In comparison, the newer SSE2 version expanded its use of XMM registers and included the following:
- Two 64-bit integers or
- Two 64-bit double-precision floating-point numbers or
- Four 32-bit integers or
- Eight 16-bit short integers or
- Sixteen 8-bit bytes or characters.
However, these registers are disabled by default.
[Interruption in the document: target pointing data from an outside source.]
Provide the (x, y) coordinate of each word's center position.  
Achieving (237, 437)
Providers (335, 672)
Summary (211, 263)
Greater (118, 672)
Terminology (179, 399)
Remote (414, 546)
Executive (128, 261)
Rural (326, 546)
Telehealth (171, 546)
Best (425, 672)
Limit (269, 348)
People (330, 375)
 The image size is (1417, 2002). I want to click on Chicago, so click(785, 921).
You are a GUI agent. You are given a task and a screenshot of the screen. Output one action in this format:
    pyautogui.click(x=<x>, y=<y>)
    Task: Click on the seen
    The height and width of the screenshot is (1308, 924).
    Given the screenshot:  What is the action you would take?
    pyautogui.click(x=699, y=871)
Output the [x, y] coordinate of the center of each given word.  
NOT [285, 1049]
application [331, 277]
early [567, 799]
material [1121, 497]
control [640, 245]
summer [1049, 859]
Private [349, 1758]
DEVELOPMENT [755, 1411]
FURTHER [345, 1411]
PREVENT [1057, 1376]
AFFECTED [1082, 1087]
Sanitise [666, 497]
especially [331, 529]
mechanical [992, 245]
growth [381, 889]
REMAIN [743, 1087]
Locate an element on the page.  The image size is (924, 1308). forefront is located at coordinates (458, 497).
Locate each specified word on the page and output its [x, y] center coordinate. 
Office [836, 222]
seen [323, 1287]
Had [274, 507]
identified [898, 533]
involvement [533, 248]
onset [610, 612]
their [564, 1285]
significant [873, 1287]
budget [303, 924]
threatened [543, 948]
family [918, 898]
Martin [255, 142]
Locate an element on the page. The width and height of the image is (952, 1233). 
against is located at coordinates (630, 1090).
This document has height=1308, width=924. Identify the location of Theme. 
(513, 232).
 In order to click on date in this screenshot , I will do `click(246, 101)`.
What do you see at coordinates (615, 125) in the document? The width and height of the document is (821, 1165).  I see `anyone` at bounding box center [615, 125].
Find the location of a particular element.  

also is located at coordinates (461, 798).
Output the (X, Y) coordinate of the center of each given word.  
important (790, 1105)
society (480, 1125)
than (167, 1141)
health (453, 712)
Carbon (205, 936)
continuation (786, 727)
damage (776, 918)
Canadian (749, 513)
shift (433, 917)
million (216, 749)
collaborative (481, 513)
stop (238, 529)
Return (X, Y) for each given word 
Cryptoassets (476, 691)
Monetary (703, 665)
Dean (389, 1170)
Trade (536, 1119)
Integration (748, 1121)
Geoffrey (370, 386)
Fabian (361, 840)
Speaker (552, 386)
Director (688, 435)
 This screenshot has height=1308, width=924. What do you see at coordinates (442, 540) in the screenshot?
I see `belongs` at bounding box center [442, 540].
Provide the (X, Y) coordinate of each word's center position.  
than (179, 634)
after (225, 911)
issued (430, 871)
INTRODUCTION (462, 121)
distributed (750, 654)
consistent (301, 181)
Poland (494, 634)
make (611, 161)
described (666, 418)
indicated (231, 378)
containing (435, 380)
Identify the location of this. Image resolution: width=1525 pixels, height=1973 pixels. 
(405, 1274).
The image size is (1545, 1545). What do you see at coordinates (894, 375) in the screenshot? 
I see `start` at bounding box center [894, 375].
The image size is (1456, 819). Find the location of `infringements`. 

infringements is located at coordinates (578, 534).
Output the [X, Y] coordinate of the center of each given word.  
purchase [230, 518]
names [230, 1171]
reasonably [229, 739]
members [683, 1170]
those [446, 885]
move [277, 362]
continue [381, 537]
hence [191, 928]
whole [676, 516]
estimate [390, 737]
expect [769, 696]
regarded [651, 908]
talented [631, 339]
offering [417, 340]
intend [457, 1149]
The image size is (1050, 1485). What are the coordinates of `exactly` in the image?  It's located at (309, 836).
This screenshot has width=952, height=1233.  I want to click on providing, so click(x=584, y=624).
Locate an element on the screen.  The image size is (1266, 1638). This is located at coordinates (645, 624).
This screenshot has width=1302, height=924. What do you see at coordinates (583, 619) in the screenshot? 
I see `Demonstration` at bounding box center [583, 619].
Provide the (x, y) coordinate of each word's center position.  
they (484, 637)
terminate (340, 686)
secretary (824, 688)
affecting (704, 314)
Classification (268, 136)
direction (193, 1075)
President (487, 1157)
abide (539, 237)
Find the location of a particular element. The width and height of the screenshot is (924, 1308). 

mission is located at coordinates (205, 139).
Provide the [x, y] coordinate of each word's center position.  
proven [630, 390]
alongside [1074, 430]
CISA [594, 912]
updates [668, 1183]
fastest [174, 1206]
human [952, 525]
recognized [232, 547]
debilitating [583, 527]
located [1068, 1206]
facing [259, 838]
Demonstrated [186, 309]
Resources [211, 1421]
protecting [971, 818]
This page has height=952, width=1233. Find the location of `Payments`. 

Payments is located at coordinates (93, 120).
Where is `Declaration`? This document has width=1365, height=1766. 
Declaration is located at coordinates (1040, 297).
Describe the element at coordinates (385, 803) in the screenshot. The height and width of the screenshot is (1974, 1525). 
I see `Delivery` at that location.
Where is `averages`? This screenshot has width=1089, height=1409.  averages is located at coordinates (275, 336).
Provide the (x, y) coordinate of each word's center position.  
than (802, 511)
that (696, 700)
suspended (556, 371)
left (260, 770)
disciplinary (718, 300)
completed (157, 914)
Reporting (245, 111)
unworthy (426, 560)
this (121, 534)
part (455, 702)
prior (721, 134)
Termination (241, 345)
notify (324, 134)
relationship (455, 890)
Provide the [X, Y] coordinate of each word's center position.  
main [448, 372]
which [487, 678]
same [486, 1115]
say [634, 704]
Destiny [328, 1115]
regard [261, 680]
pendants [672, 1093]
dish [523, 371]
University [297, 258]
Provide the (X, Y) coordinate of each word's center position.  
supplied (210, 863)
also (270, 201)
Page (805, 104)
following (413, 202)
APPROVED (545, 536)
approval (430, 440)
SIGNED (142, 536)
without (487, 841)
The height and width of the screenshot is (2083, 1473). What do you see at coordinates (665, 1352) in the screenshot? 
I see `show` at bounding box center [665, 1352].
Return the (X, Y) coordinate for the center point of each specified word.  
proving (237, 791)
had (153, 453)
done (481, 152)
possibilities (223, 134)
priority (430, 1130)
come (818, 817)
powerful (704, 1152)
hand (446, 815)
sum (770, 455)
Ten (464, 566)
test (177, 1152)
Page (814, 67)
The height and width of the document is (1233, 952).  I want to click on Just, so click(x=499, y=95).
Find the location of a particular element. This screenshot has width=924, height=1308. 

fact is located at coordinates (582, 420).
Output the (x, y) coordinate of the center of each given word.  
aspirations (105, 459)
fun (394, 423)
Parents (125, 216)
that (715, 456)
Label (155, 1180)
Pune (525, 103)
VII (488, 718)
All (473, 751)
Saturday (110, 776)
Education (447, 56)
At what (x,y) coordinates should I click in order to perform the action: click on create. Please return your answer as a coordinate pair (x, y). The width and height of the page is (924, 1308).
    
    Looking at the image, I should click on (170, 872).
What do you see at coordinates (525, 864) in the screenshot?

This is because the 128-bit registers are typically supplementary machine states that must be preserved by the operating system while switching tasks.
Therefore, in order to use them, the operating system has to enable them explicitly.
This means that the operating system must first be aware of how exactly it should use specific types of instructions such as the FXSAVE and FXRSTOR.
These are the typical extended pair of instructions and are typically used to save all SSE and x86 register states straight away.
This specific feature or support was promptly added to all key IA-32 operating systems.
SSE vs AVX
- Depending on the specific version, memory and the type of processor used, SSE can perform faster than an AVX, processing a code in an image processing program in about 180 ms as opposed to 200 ms of AVX.
- The compiled SSE version may have as many as 111 instructions in comparison to 67 instructions in the AVX.
- The SSE version can process four floating points in every instruction, but in comparison, the AVX version can process eight floating points in a single instruction.
- The SSE differs from the AVX in terms of generations, where the latter is relatively newer and comes with wider vectors that provide support to more parallelism.
- While SSE can process only 128 bits in each instruction, AVX can process double that amount in every instruction.
- SSE can be used only for those processes using XMM registers, but, in comparison, AVX instructions can be used with both XMM registers as well as YMM registers.
- In SSE, generally, one of the operands of the input is overwritten, but in the case of AVX instructions these are non-destructive because there is an additional destination operand programmed with a new VEX or Vector Extension prefix.
- The SSE instruction sets, being older than AVX, are available on comparatively more hardware.
Through this article, you now surely have gained a fair bit of knowledge regarding the Streaming SIMD Extension which is a specific type of technology used by the modern CPUs.
With newer features and functionalities, it helps in handling a wide range of data sets with a single instruction and enhances performance speed.